Compliance software — GDPR, DORA, NIS2, Data Act, EU AI Act

We build dedicated applications and modules for compliance teams, DPOs, CISOs and risk departments. We help you meet GDPR, DORA, NIS2, Data Act and EU AI Act requirements without buying an oversized platform you would have to reconfigure for your industry anyway.

Talk about your rollout → What we cover

The problem: compliance is not "buy a licence"

Most organisations have tried to solve GDPR by buying an off-the-shelf tool. Six months later the processing register is out of date, the risk analysis exists only in a two-year-old PowerPoint, and the DPO answers every data subject request by manually grepping the file server.

With DORA and NIS2 it gets worse: these are far more operational regulations that demand living processes — a register of information on third-party providers, a resilience testing plan, formal incident reporting procedures, ICT risk assessments with a concrete methodology. Boxed platforms for this exist, but they are expensive and sell modules per regulation. The AI Act phases in from 2024–2026 on top of that and requires an AI system inventory practically nobody has yet.

What we build

We design dedicated applications and modules that genuinely live inside your processes. Not "another system to fill in at year end", but a tool the DPO / compliance / CISO uses daily — with an audit log ready to show the regulator built in from the start.

GDPR — processing register and RoPA

A structured register of processing activities under Article 30 GDPR, with legal bases, data categories, recipients and retention mapped. Change-approval workflow and automatic RoPA generation for audits.

GDPR — data subject rights

A system for receiving and handling access, rectification, erasure and portability requests. Routing to the right system owners, 30-day deadlines, a full audit trail.

GDPR — DPIA and risk analysis

A structured DPIA template with a library of threats and technical measures, 5×5 risk scoring (or your own methodology) and automatic report generation.

DORA — register of information

A DORA-compliant register of ICT providers (standard and critical), with functions, risk categories, contracts and exit plans mapped. Exports for ESMA / your national supervisor in the required format.

DORA — incident reporting

The full DORA ICT incident workflow: detection, classification (major / significant / cyber threat), escalation, supervisor reporting within the required deadlines (4h / 72h / 1 month).

NIS2 — incident reporting

A procedure for reporting significant cybersecurity incidents to your CSIRT under NIS2, with the early-warning, interim and final report workflow.

EU AI Act — AI system inventory

A register of AI systems used in the organisation, with risk classification (prohibited / high / limited / minimal), technical documentation, impact assessments and an approval workflow for new AI deployments.

Data Act — data agreements

A register of data access agreements (B2B/B2G), flow documentation, mapping of information duties and user access rights.
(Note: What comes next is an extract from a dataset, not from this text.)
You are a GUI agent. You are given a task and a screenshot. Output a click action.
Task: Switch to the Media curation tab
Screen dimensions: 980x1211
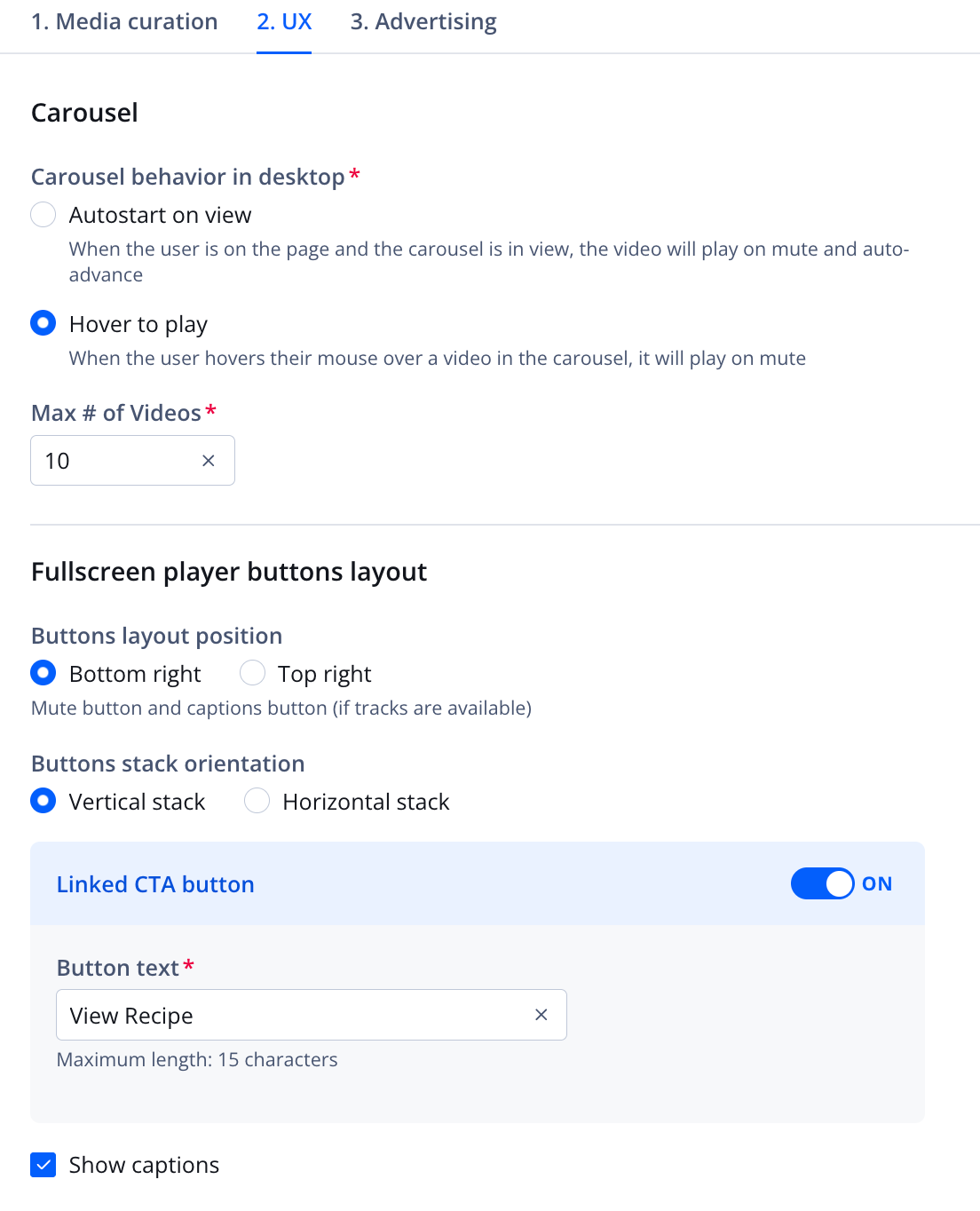(123, 21)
A practical module for a brand-new regulation.

Asset and risk inventory

The common foundation for DORA / NIS2 / GDPR: a system inventory, risk assessments (NIST CSF / ISO 27005 / your methodology), control mapping, a compliance dashboard.

Regulations we know inside out

  • GDPR — from the basics to the hard parts (international transfers, legitimate interest, profiling, DPIA).
  • DORA (Digital Operational Resilience Act) — for financial-market entities since 17 January 2025; register of information, ICT risk management, TLPT, supervisor incident reporting.
  • NIS2 — the cybersecurity directive for essential and important entities, as transposed into national law across the EU.
  • Data Act — since September 2025; duties for IoT product manufacturers, related-service providers and data processing services.
  • EU AI Act — phasing in 2024–2026; AI system classification, documentation, transparency, human oversight, inventories.
  • eIDAS 2 and national cybersecurity acts — as a complement, depending on your profile.
  • Sector rules — EBA, EIOPA, ESMA guidelines and national supervisors for financial-market entities.

Our approach

Compliance software sits at the intersection of two disciplines where mistakes are expensive: law (a misread requirement = a regulator's fine) and engineering (a badly built system = unauditable logs, missing data, unhandled edge cases). That is why:

  • Every project is run by people who understand both sides — the legal context and the implementation.
  • Every module starts with mapping the regulation's requirements onto concrete data structures and processes. The result is a traceability matrix — which part of the code covers which article.
  • The audit log is a first-class feature, not an add-on. Every change to compliance data is logged with who/when/what/why.
  • Regulator exports (DPA, financial supervisor, CSIRT) are designed from day one — so in the hour of crisis nobody is googling "how to generate the report".

When it makes sense

It makes sense if:

  • You are a financial-market entity under DORA and your organisation is too small for full-blown GRC software in the OneTrust / IBM OpenPages class.
  • You are an essential/important entity under NIS2 and need to put incident reporting and risk management in order.
  • You are a large organisation (dozens of systems) and your current GDPR register is an Excel file nobody updates.
  • You run or plan more than one AI system and want AI Act-grade control from the start.
  • You are a software/SaaS vendor for regulated clients and they keep asking for compliance documentation you don't have yet.

Combined with our other services

Compliance software rarely lives alone — it usually pulls data from other systems (HR, IT asset management, identity providers, business systems). We naturally pair it with system integrations, and for automatic classification of incidents and documents — with AI systems.

FAQ

Frequently asked questions

Should we buy an off-the-shelf tool (OneTrust, TrustArc, Securiti) or commission custom software?

Off-the-shelf platforms work for very standard GDPR implementations in large organisations with international requirements. For a mid-size organisation they are often oversized, expensive and need a long implementation project — which ends with writing custom integrations anyway. Custom software makes sense when: (1) your processes or industry are non-standard, (2) you want coherence with the rest of your stack, (3) you need integrations with local registers and systems the big platforms don't cover, (4) your scale doesn't justify six-figure annual licences. We often recommend a hybrid: off-the-shelf for the basics, custom modules for your specifics.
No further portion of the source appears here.